This is the actual organ stop classifier program.

In [1]:
# Start with the imports
import pandas as pd
import librosa
import numpy as np
import matplotlib.pyplot as plt
import librosa.display
import torch
import torch.nn as nn
import torch.nn.functional as F
import torch.optim as optim
from torch.utils.data import Dataset, DataLoader
from tqdm import tqdm_notebook as tqdm
import os

In [2]:
# Mount GoogleDrive, cd and confirm current directory
from google.colab import drive
drive.mount("/content/drive")

dir = "/content/drive/My Drive/OrganStopDataset"
print(os.getcwd())

if(os.getcwd() != dir):
  os.chdir(dir)

print(os.getcwd())

Mounted at /content/drive
/content
/content/drive/My Drive/OrganStopDataset


In [4]:
# Here we are reading a comma separated values (CSV) file using pandas into the 
# variable df. df is type a 2D data structure with labeled axes, 
# as a DataFrame or TextParser
df = pd.read_csv('organstopClassifierDirectory.csv')

In [5]:
# Return the first n rows of the DataFrame. n defaults to 5 with no args
df.head()

Unnamed: 0,filename,fold,category 1,category 2
0,Krummhorn8AT4051Left-Live10 AT4051 Left.wav,1,Krummhorn8,AT4051
1,Krummhorn8AT4051Left-Live10 AT4051 Left-1.wav,2,Krummhorn8,AT4051
2,Krummhorn8AT4051Left-Live10 AT4051 Left-2.wav,3,Krummhorn8,AT4051
3,Krummhorn8AT4051Left-Live10 AT4051 Left-3.wav,4,Krummhorn8,AT4051
4,Krummhorn8AT4051Left-Live10 AT4051 Left-4.wav,5,Krummhorn8,AT4051


In [6]:
# The data was sorted into 5 "Cross-validation" folds, in which here, the first
# four are used as training data, and the fifth is a validation set
# Here's the paper: http://karol.piczak.com/papers/Piczak2015-ESC-Dataset.pdf
train = df[df['fold']!=5]
valid = df[df['fold']==5]

In [7]:
# Load a filewith librosa, and display its sampling rate and length
wav, sr = librosa.load('SampleDataset/Krummhorn8AT4051Left-Live10 AT4051 Left.wav', sr=None)
print(f'Sampling rate of the audio is {sr} and length of the audio is {len(wav)/sr} seconds')

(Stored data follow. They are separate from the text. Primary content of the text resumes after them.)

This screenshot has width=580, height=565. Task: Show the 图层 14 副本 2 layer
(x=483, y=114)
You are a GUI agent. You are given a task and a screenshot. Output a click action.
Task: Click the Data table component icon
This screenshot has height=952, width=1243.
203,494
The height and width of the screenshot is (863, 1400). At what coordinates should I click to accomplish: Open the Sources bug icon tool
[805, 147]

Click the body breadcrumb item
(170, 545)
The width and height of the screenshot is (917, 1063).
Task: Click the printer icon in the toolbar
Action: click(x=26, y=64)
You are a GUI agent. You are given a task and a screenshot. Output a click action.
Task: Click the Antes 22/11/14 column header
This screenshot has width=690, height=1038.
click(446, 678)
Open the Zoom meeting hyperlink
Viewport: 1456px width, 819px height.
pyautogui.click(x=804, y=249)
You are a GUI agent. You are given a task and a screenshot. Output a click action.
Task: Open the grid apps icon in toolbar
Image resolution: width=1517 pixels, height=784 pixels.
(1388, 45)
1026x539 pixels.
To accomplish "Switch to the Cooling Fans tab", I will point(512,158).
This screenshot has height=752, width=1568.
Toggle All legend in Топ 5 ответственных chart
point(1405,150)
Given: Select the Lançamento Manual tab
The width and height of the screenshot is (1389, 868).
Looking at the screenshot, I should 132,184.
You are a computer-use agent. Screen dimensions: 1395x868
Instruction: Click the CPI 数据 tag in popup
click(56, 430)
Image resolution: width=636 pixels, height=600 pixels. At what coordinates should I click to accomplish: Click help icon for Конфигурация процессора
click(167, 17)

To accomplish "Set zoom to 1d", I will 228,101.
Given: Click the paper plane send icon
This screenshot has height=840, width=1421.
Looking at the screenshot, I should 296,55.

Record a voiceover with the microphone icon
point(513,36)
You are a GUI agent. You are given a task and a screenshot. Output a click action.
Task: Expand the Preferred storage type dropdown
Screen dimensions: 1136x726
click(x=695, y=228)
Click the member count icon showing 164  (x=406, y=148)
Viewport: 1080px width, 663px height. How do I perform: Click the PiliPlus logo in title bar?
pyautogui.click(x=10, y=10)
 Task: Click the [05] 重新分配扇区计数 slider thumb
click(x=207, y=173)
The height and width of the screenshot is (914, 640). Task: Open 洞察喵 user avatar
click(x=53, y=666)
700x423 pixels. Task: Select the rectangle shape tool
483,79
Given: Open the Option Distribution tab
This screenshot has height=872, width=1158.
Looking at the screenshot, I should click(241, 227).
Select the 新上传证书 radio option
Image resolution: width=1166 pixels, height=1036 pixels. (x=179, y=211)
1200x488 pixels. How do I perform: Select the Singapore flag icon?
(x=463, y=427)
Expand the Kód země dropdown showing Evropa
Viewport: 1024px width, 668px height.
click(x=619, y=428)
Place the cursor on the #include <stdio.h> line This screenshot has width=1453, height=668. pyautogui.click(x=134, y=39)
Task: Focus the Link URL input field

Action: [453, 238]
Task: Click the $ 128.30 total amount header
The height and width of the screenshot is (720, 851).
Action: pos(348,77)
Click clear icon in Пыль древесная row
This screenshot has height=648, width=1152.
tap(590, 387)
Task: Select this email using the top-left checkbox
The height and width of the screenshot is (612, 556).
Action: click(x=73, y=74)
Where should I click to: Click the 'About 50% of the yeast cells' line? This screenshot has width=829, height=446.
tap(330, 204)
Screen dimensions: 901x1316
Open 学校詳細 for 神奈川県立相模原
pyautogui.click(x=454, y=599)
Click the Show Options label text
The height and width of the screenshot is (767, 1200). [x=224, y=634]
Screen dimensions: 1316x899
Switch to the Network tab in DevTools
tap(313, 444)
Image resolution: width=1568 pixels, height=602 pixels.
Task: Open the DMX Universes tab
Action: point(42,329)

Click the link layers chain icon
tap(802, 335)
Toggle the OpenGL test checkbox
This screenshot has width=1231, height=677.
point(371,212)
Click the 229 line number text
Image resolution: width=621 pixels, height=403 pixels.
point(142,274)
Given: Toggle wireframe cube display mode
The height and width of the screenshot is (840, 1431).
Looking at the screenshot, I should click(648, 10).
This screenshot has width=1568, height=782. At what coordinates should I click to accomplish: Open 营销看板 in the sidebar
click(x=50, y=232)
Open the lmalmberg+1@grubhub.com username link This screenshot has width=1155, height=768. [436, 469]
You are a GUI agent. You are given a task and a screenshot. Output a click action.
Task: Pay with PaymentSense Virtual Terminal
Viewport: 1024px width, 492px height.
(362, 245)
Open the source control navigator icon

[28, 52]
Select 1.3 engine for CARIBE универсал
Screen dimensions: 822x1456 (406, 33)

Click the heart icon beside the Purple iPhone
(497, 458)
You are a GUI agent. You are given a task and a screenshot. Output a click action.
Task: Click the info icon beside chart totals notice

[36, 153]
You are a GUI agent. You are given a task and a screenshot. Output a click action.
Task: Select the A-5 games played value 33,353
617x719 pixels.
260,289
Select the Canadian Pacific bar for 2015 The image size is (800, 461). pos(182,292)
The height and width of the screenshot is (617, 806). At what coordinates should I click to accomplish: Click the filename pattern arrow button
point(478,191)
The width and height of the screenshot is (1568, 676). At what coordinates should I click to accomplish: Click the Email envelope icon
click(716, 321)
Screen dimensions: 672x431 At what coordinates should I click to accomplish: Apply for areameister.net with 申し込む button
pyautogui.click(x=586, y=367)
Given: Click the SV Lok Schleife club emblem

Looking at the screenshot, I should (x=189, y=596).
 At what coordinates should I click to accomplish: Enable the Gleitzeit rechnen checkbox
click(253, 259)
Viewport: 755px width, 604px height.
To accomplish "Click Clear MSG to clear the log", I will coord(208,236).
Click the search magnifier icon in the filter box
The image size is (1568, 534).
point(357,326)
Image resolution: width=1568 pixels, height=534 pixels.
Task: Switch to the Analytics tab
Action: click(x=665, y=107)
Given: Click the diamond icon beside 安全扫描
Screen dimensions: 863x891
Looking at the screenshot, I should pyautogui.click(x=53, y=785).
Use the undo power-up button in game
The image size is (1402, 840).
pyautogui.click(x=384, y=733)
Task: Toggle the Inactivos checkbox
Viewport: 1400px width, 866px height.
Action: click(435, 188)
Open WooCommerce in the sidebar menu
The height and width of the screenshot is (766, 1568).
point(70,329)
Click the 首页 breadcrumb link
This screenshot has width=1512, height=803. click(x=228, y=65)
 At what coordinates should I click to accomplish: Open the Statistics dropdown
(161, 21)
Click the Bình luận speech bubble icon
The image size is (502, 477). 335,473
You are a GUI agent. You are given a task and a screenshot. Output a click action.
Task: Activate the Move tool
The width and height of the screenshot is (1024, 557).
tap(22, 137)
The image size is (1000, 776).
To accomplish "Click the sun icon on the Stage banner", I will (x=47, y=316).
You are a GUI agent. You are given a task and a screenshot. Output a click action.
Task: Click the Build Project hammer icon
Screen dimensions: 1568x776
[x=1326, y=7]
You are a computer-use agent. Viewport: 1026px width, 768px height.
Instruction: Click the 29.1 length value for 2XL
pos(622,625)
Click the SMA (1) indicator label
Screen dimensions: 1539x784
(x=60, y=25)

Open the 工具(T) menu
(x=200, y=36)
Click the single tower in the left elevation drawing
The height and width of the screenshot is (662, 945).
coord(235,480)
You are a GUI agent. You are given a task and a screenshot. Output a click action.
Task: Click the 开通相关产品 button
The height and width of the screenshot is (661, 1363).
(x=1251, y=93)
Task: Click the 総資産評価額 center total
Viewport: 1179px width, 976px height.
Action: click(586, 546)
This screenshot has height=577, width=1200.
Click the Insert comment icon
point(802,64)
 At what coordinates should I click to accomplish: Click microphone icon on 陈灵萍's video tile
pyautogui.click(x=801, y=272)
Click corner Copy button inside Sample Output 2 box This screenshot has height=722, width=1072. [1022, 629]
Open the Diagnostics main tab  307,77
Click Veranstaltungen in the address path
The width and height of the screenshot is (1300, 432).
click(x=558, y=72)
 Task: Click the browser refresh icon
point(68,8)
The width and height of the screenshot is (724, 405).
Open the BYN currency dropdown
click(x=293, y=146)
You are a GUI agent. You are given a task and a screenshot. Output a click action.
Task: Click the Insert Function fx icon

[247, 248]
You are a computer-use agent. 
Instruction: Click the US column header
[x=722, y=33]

Sampling rate of the audio is 44100 and length of the audio is 1.0 seconds


In [8]:
# Here we are going to convert a Spectrogram into an image
def spec_to_image(spec, eps=1e-6):
  mean = spec.mean()
  std = spec.std()
  spec_norm = (spec - mean) / (std + eps)
  spec_min, spec_max = spec_norm.min(), spec_norm.max()
  spec_scaled = 255 * (spec_norm - spec_min) / (spec_max - spec_min)
  spec_scaled = spec_scaled.astype(np.uint8)
  return spec_scaled

  # This spectrogram is normalized using z score normalization and 
  # scaled using min-max scaling so its values lie between 0 and 255

In [9]:
# This function give a mel spectrogram of the given file
#  sr=None -> Librosa should use the native sampling rate of 44.1KHz to load the audio data instead of the default of 22.05KHz
#  Next the first 5 seconds of given audio is extracted
#  2048 samples are chosen for each window (about 46ms)
#  A hop_length of 512 samples is chose, meaning the window is moved by skipping 512 samples to get the next time frame
#  The number of mel filters is 128, makes the height of the spectrogram image 128
#  fmin and fmax are the lowest and highest frequencies
def get_melspectrogram_db(file_path, sr=None, n_fft=2048, hop_length=512, n_mels=128, fmin=20, fmax=8300, top_db=80):
  wav, sr = librosa.load(file_path, sr=sr)
  if wav.shape[0]<5*sr:
     wav=np.pad(wav,int(np.ceil((5*sr-wav.shape[0])/2)),mode='reflect')
  else:
    wav=wav[:5*sr]

  spec=librosa.feature.melspectrogram(wav, sr=sr, n_fft=n_fft, hop_length=hop_length, n_mels=n_mels, fmin=fmin, fmax=fmax)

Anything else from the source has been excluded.